Nearly one third of the patients with myasthenia gravis improve during pregnancy, one third remain the same and the remainder have worsening of their symptoms. Therapeutic abortion does not alter the symptoms. In patients who have had multiple pregnancies, the course of myasthenia in previous pregnancies does not reflect its course in a subsequent pregnancy. There are some reports that suggest a slightly higher risk of prematurity and/or premature labour in patients with myasthenia. A potentially problematic time for myasthenic patients is often during labour and delivery. Although the incidence of preeclampsia is not increased in the myasthenic patient, if the patient has concomitant preeclampsia, use of magnesium sulphate should be avoided since this drug decreases the amount of transmitter liberated at the motor nerve terminal. This diminishes the depolarising action of acetylcholine at the endplate and depresses excitability of the muscle fibre.

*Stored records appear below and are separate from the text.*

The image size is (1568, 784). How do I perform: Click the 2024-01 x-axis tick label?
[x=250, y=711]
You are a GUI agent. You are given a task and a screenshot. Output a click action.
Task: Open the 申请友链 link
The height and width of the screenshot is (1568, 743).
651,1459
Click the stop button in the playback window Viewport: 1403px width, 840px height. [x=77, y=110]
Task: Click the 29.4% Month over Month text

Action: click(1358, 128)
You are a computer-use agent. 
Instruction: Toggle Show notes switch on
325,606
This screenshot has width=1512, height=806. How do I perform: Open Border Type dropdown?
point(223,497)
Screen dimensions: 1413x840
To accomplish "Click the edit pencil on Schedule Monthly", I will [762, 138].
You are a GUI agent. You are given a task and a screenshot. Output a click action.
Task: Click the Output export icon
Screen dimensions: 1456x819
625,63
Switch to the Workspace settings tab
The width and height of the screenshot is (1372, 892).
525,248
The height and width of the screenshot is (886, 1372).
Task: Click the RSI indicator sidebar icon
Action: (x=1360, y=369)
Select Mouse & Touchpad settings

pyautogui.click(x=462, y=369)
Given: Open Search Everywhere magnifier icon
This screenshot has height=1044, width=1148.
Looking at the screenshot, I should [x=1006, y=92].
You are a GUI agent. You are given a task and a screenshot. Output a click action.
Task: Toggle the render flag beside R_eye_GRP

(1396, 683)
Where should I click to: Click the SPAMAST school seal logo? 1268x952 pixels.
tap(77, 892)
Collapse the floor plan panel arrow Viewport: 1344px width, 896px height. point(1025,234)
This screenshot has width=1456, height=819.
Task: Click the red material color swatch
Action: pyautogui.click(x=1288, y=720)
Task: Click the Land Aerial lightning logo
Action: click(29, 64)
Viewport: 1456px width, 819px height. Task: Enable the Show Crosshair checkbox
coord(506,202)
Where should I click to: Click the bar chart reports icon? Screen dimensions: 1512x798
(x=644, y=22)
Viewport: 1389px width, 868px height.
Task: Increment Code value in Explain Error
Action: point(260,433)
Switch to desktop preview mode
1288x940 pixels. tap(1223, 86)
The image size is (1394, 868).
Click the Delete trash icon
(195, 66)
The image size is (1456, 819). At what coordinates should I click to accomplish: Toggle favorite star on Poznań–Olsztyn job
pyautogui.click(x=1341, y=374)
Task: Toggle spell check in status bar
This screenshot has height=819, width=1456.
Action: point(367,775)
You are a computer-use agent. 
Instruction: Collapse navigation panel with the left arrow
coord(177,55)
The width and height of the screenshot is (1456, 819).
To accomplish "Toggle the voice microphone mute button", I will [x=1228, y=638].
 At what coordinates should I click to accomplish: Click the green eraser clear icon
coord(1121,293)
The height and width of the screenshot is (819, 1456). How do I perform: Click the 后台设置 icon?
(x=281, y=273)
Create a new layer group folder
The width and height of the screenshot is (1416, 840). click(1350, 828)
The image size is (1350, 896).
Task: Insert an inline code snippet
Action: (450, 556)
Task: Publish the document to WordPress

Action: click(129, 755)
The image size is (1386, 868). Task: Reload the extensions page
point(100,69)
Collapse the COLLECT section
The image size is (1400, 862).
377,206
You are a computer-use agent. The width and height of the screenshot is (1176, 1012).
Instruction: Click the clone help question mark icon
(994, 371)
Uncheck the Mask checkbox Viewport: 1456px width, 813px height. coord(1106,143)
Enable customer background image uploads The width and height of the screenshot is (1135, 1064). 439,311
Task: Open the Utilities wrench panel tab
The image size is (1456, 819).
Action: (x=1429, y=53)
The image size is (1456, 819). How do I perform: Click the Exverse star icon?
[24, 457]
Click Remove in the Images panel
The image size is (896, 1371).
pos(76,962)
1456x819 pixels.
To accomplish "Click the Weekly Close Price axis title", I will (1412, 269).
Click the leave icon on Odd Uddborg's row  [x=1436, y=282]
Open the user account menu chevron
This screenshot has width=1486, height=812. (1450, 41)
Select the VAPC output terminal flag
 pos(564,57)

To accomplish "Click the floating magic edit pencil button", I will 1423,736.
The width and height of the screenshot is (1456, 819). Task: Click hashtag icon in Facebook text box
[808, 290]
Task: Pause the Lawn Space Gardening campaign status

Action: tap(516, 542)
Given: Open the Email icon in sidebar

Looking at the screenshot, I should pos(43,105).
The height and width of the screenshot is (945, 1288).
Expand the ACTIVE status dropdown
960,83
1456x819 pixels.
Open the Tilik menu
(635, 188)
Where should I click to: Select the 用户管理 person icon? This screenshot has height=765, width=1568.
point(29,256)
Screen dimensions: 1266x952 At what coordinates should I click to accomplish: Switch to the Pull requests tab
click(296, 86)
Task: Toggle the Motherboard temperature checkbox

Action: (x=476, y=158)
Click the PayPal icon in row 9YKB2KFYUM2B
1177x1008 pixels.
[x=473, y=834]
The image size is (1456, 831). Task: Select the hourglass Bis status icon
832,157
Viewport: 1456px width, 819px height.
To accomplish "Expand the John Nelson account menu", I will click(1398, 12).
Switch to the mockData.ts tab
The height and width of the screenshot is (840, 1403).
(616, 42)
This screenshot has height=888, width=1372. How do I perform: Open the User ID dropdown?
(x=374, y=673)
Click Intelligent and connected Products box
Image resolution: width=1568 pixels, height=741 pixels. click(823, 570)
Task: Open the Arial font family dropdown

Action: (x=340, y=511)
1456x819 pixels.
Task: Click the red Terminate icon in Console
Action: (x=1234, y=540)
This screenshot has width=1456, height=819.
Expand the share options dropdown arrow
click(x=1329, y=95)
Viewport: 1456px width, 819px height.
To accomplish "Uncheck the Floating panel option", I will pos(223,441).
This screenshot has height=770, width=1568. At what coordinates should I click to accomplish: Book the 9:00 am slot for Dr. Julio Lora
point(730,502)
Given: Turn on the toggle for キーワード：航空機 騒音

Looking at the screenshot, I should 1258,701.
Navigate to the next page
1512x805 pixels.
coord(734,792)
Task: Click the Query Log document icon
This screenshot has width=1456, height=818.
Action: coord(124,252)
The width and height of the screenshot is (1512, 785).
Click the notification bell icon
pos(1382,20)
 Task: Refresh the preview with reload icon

With respect to foetal considerations, no congenital malformations or other neonatal injury have been attributed to maternal treatment with cholinesterase inhibitors. This is also true of corticosteroid therapy. In addition, prednisone crosses the placenta very poorly. Thymectomized patients had a more stable course than non-thymectomized patients. There was no difference in the development of neonatal myasthenia gravis between these populations. Plasmapheresis has been used during pregnancy without any apparent adverse affects to the foetus. Occurrence of neonatal myasthenia cannot be predicted by the course of severity of the disease in the mother, by the presence or absence of thymectomy, or by the level of maternal anticholinesterase receptor antibodies. In fact, some mothers in complete remission may occasionally have neonates with transient myasthenia gravis. There is some evidence that mothers who have had one child with neonatal myasthenia gravis are at an increased risk for having a second child developing the same symptoms.
There are rare reports of congenital malformations in children of mothers with myasthenia gravis who have not received corticosteroids or other immunosuppressant drugs. These may include arthogryposis, hypognathism, polydactyly and hypogammaglobinaemia. These congenital anomalies are so infrequent that they may well not be attributed to myasthenia gravis alone. There appears to be no absolute contraindication to the use of any of the commonly used medications in myasthenic mothers who are breast-feeding.
Anaesthetic considerations: Most authorities recommend the use of intramuscular injections of neostigmine during labour, but others maintain this is unnecessary and advocate intravenous injection to provide less fluctuation in clinical symptoms22.